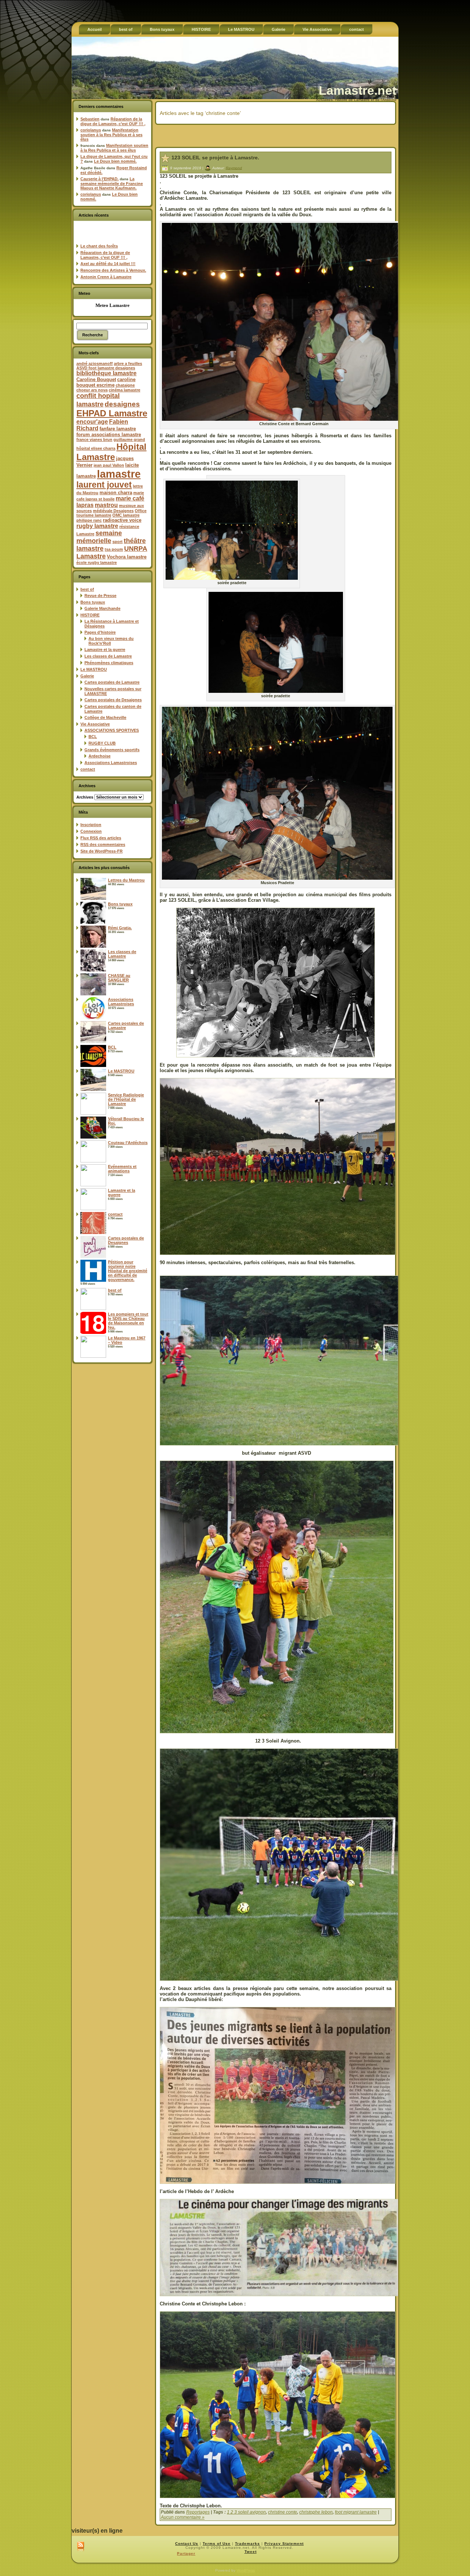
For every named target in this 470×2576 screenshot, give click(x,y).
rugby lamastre (97, 526)
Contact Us (186, 2543)
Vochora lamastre (127, 557)
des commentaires (102, 844)
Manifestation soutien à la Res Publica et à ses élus (111, 134)
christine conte (282, 2512)
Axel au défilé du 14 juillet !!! (107, 263)
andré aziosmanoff (94, 363)
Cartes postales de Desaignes (113, 700)
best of (87, 589)
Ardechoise (99, 756)
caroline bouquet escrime (105, 382)
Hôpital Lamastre (111, 452)
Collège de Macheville (105, 717)
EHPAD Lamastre (111, 413)
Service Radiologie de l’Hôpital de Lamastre (126, 1099)
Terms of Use (217, 2543)
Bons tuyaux (92, 602)
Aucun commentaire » (183, 2517)
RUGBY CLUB (102, 743)
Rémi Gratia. (120, 928)
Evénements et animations (122, 1168)
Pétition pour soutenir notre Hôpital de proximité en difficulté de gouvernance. (127, 1271)
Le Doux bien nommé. (115, 161)
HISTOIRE (90, 615)
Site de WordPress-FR (101, 851)
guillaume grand (129, 439)
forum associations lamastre (108, 434)
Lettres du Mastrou (126, 880)
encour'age (92, 422)
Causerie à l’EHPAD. (99, 179)
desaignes (122, 404)
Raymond (234, 168)
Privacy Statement (284, 2543)
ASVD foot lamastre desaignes (105, 368)
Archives (84, 797)
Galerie (87, 676)
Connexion (91, 831)
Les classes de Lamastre (108, 656)
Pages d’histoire (100, 632)
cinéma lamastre (124, 390)
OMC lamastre (126, 515)
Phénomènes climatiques (108, 663)
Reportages (198, 2512)
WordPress (245, 2570)
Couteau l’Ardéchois (128, 1142)
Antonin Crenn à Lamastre (105, 277)
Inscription (90, 824)
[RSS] (80, 2547)
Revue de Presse (100, 595)
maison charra (116, 492)
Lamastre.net (357, 90)
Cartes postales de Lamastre (112, 682)
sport (117, 541)
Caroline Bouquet (96, 379)
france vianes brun (94, 439)
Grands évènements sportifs (112, 750)
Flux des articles (100, 838)
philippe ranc (89, 520)
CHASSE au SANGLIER (119, 977)
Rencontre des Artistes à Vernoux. (113, 270)
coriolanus (90, 130)
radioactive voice (122, 520)
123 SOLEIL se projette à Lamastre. (215, 157)
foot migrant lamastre (356, 2512)
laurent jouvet (104, 484)
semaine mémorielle (99, 536)
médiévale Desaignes (113, 511)
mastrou (106, 505)
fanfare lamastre (118, 428)
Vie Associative (95, 724)
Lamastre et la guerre (104, 649)
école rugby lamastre (96, 562)
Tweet (251, 2552)
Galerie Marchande (102, 608)
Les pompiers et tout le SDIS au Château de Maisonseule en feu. (128, 1320)
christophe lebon (316, 2512)
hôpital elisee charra (95, 448)
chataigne (125, 385)
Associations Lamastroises (110, 762)
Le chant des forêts (99, 246)
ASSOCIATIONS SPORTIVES (111, 730)
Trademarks (247, 2543)
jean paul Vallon (109, 465)
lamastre (119, 474)
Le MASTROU (93, 669)
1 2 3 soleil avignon (246, 2512)
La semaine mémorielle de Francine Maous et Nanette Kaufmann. (111, 183)
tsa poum (114, 549)
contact (87, 769)
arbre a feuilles (128, 363)
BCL (92, 736)
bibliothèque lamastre (106, 373)
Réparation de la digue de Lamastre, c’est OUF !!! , (112, 121)
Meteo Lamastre (112, 305)
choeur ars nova (92, 390)
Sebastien (90, 119)
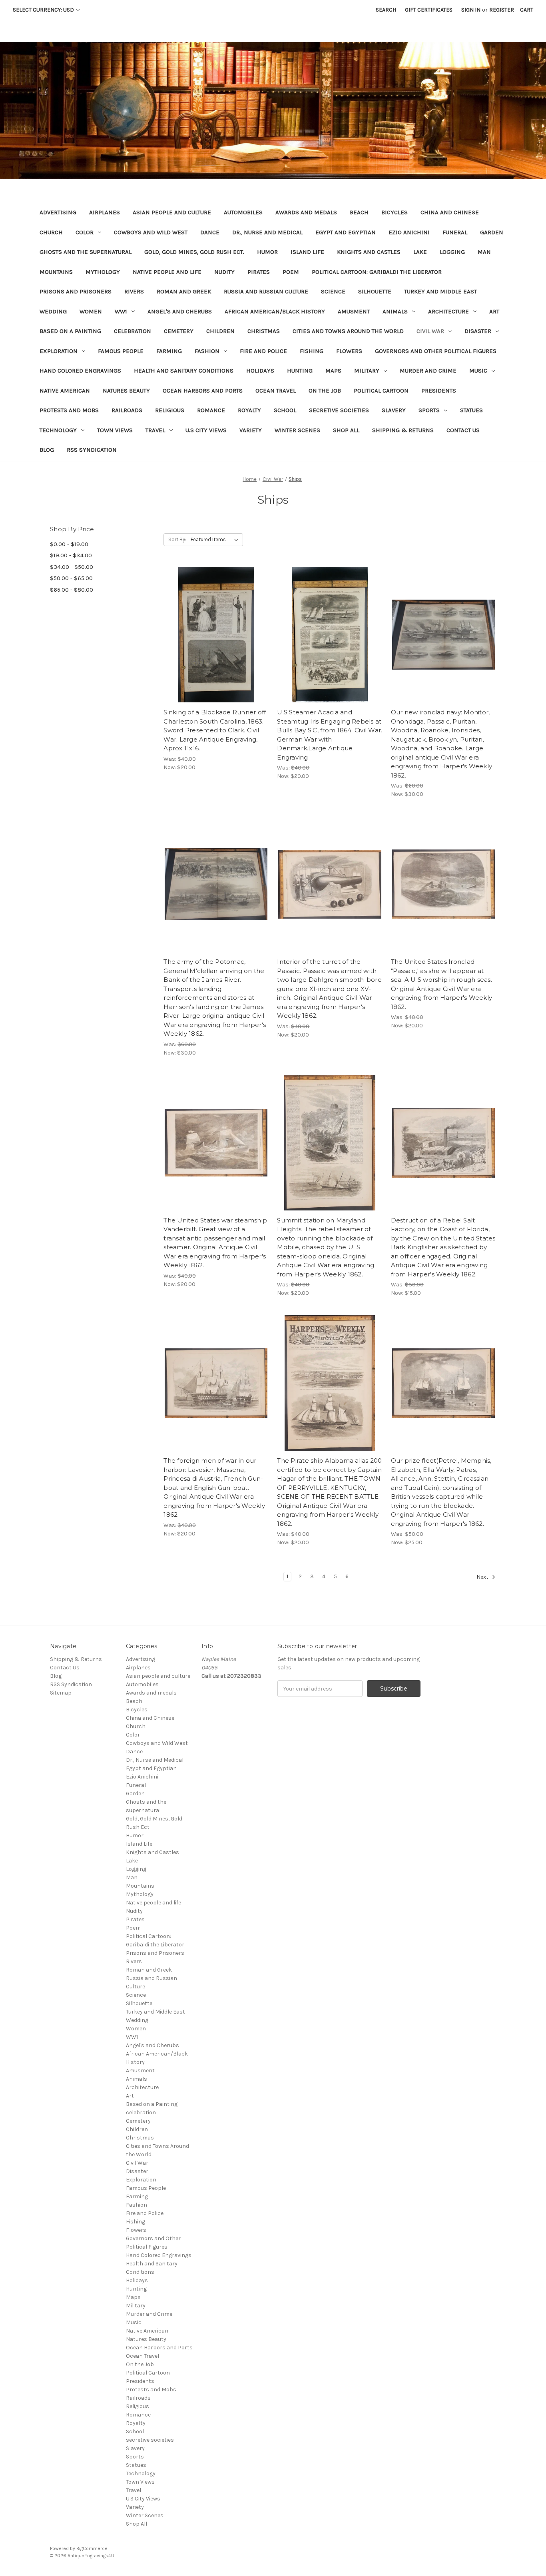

***

WORK INSTRUCTIONS: Please repeat each record exactly and keep every picture out of the copy.

FINAL ANSWER:
For every named target in this 470×2576 screenshot, give click(x,y).
rugby lamastre (97, 526)
Contact Us (186, 2543)
Vochora lamastre (127, 557)
des commentaires (102, 844)
Manifestation soutien à la Res Publica et à ses élus (111, 134)
christine conte (282, 2512)
Axel au défilé du 14 juillet !!! (107, 263)
andré aziosmanoff (94, 363)
Cartes postales de Desaignes (113, 700)
best of (87, 589)
Ardechoise (99, 756)
caroline bouquet escrime (105, 382)
Hôpital Lamastre (111, 452)
Collège de Macheville (105, 717)
EHPAD Lamastre (111, 413)
Service Radiologie de l’Hôpital de Lamastre (126, 1099)
Terms of Use (217, 2543)
Bons tuyaux (92, 602)
Aucun commentaire » (183, 2517)
RUGBY CLUB (102, 743)
Rémi Gratia. (120, 928)
Evénements et animations (122, 1168)
Pétition pour soutenir notre Hôpital de proximité en difficulté de gouvernance. (127, 1271)
Le Doux bien nommé. (115, 161)
HISTOIRE (90, 615)
Site de WordPress-FR (101, 851)
guillaume grand (129, 439)
forum associations lamastre (108, 434)
Lettres du Mastrou (126, 880)
encour'age (92, 422)
Causerie à l’EHPAD. (99, 179)
desaignes (122, 404)
Raymond (234, 168)
Privacy Statement (284, 2543)
ASVD foot lamastre desaignes (105, 368)
Archives (84, 797)
Galerie (87, 676)
Connexion (91, 831)
Les classes de Lamastre (108, 656)
Pages d’histoire (100, 632)
cinéma lamastre (124, 390)
OMC lamastre (126, 515)
Phénomènes climatiques (108, 663)
Reportages (198, 2512)
WordPress (245, 2570)
Couteau l’Ardéchois (128, 1142)
Antonin Crenn à Lamastre (105, 277)
Inscription (90, 824)
[RSS] (80, 2547)
Revue de Presse (100, 595)
maison charra (116, 492)
Lamastre.net (357, 90)
Cartes postales de Lamastre (112, 682)
sport (117, 541)
Caroline Bouquet (96, 379)
france vianes brun (94, 439)
Grands évènements sportifs (112, 750)
Flux des articles (100, 838)
philippe ranc (89, 520)
CHASSE au SANGLIER (119, 977)
Rencontre des Artistes à Vernoux. (113, 270)
coriolanus (90, 130)
radioactive voice (122, 520)
123 SOLEIL se projette à Lamastre. (215, 157)
foot migrant lamastre (356, 2512)
laurent jouvet (104, 484)
semaine mémorielle (99, 536)
médiévale Desaignes (113, 511)
mastrou (106, 505)
fanfare lamastre (118, 428)
Vie Associative (95, 724)
Lamastre et la guerre (104, 649)
école rugby lamastre (96, 562)
Tweet (251, 2552)
Galerie Marchande (102, 608)
Les pompiers et tout le SDIS au Château de Maisonseule en feu. (128, 1320)
christophe lebon (316, 2512)
hôpital elisee charra (95, 448)
chataigne (125, 385)
Associations Lamastroises (110, 762)
Le chant des forêts (99, 246)
ASSOCIATIONS SPORTIVES (111, 730)
Trademarks (247, 2543)
jean paul Vallon (109, 465)
lamastre (119, 474)
Le MASTROU (93, 669)
1 2 3 soleil avignon (246, 2512)
La semaine mémorielle de Francine Maous et Nanette Kaufmann. (111, 183)
tsa poum (114, 549)
contact (87, 769)
arbre a feuilles (128, 363)
BCL (92, 736)
bibliothèque lamastre (106, 373)
Réparation de la digue de Lamastre, c’est OUF !!! , (112, 121)
Meteo Lamastre (112, 305)
choeur ars nova (92, 390)
Sebastien (90, 119)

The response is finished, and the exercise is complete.